The sixth annual GarlicFest, hosted by Loganberry Heritage Farm on Adair Mill Road in Cleveland, will be held from 10 a.m. to 4 p.m. Saturday, Aug. 23. The yearly free festival celebrates the wonders of the internationally beloved spice and its responsible cultivation, as well as family togetherness.
Sharon Turner Mauney, the sixth generation steward of Loganberry Heritage Farm, spends her whole year planning the family friendly event at 2660 Adair Mill Road in Cleveland. The property accommodates activities such as hayrides, a petting zoo, live music, chefs demos and storytelling, in addition to samplings of the garlic that is one of the farm’s most popular products.
This year’s festival will allow patrons to sample 28 different types of international garlic at the tented “Garlic University.” Their names may sound like a roster of exotic cars — Persian star, Georgian crystal, Hungarian purple, Russian red — but they are 100 percent homegrown on Loganberry Heritage Farm and 100 percent edible.
In addition to the garlic samplings and other garlic-based dishes such as garlic jelly, Mauney has also planned out a menu of food for patrons to enjoy while listening to live entertainment.
“We have broken it down into vegetarian, vegan and gluten-free,” Mauney said. “Everything is off the farm.”
Roasted garlic, vegetable soup, blueberry and blackberry cobblers and pasta with marinara sauce are among the menu items. For the carnivores, meatballs made from the free-range livestock of Loganberry Heritage will be available with the pasta.
Live entertainment at GarlicFest includes singers and storytellers. Debbie From, a professional storyteller, will be on hand to share a folktale while she demonstrates a recipe centered around — you guessed it — garlic.
“I’m trying to do something unusual, a little different,” From said of the topic for her cooking demonstration. “We’ve tested out garlic caramel corn and garlic chocolate, so it will be something more on the sweet side.”

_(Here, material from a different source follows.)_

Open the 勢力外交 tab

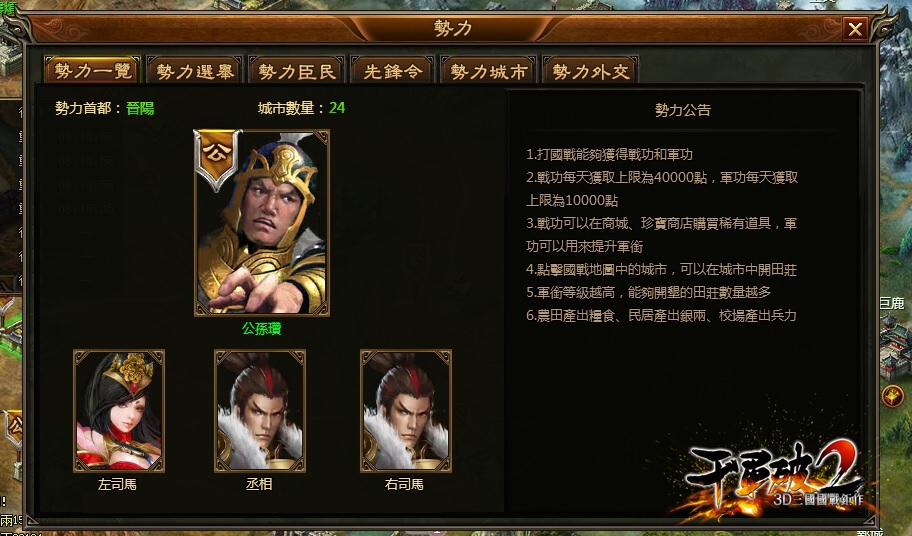(x=590, y=71)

For From and her family, the greatest draw of GarlicFest may not be listed in the festival’s advertisement.
“We have a special bond with (Loganberry Heritage Farm), and it’s a beautiful place to be, whatever is happening,” From said. “We just enjoy being able to spend time there.”

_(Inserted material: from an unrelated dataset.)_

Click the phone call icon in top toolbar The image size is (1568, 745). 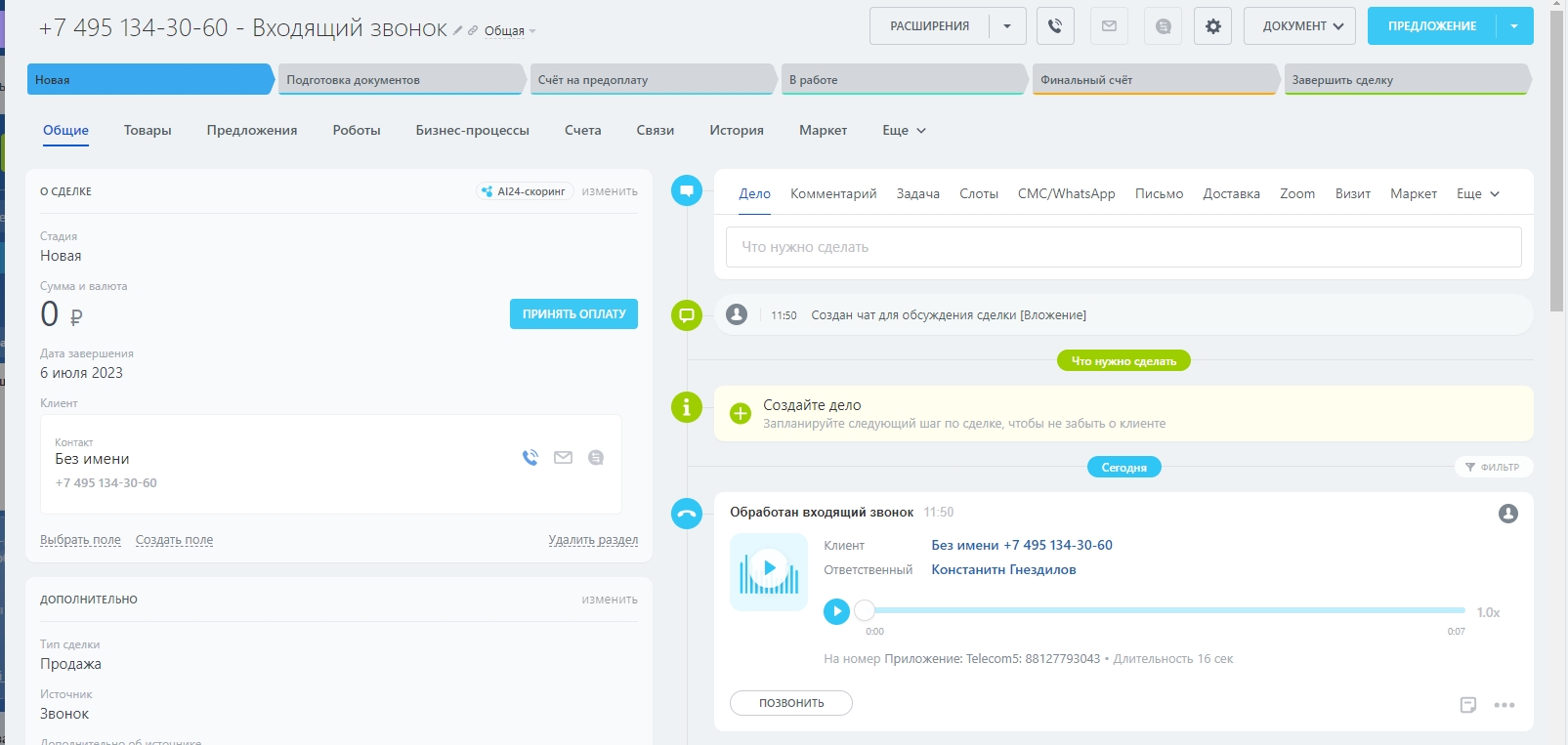point(1055,26)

Professional chef demos are also planned courtesy of Paul Anthony, the executive chef at Southern Recess Gastro-Pub on the Gainesville Square; Lisa Simpson, a Parisian-born Georgia resident who cooks under the title of the French Dahlonegan; and Kim Viscardi of Decatur.

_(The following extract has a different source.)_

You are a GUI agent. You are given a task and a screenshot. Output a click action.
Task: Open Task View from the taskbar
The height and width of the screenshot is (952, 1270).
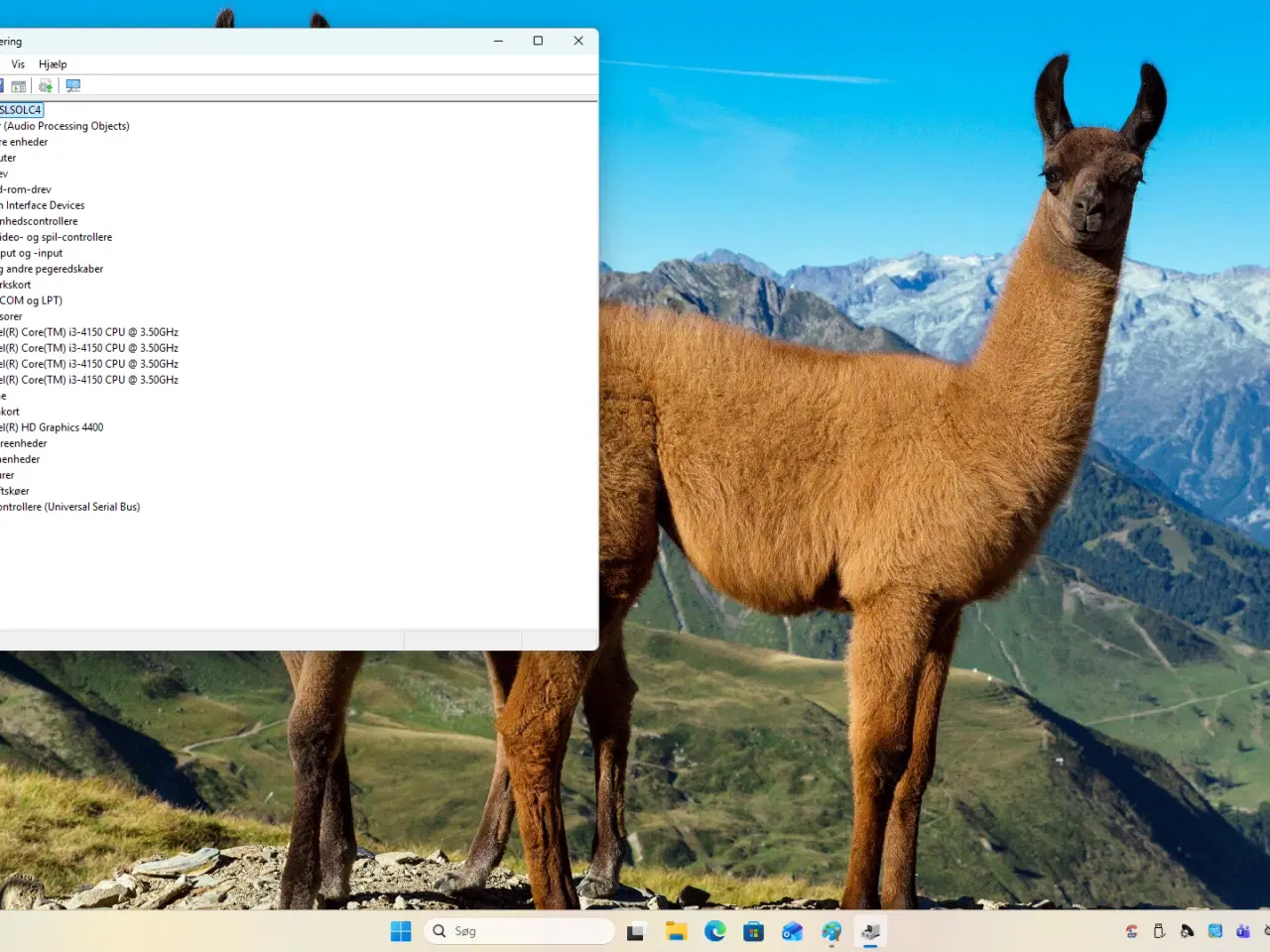tap(636, 931)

Anthony will be doing a chef’s demo as well as bringing food he prepared in advance. Traditional pesto, roasted garlic pesto, roasted garlic ice cream and roasted garlic and sundried tomato focaccia bread prepared by Anthony will all be available for festivalgoers to sample. He will cook with ingredients grown on the farm, which he insists are more high-quality than their unsustainable counterparts.
“The garlic from (Loganberry Heritage Farm) is 10 times better than the garlic you can get from the grocery store,” Anthony said.
The family friendly event saw between 2,500 to 3,000 patrons last year, and Mauney expects the same numbers this year.
“There’s something for everybody, young and old alike,” Mauney said. “Garlic is king for the day.”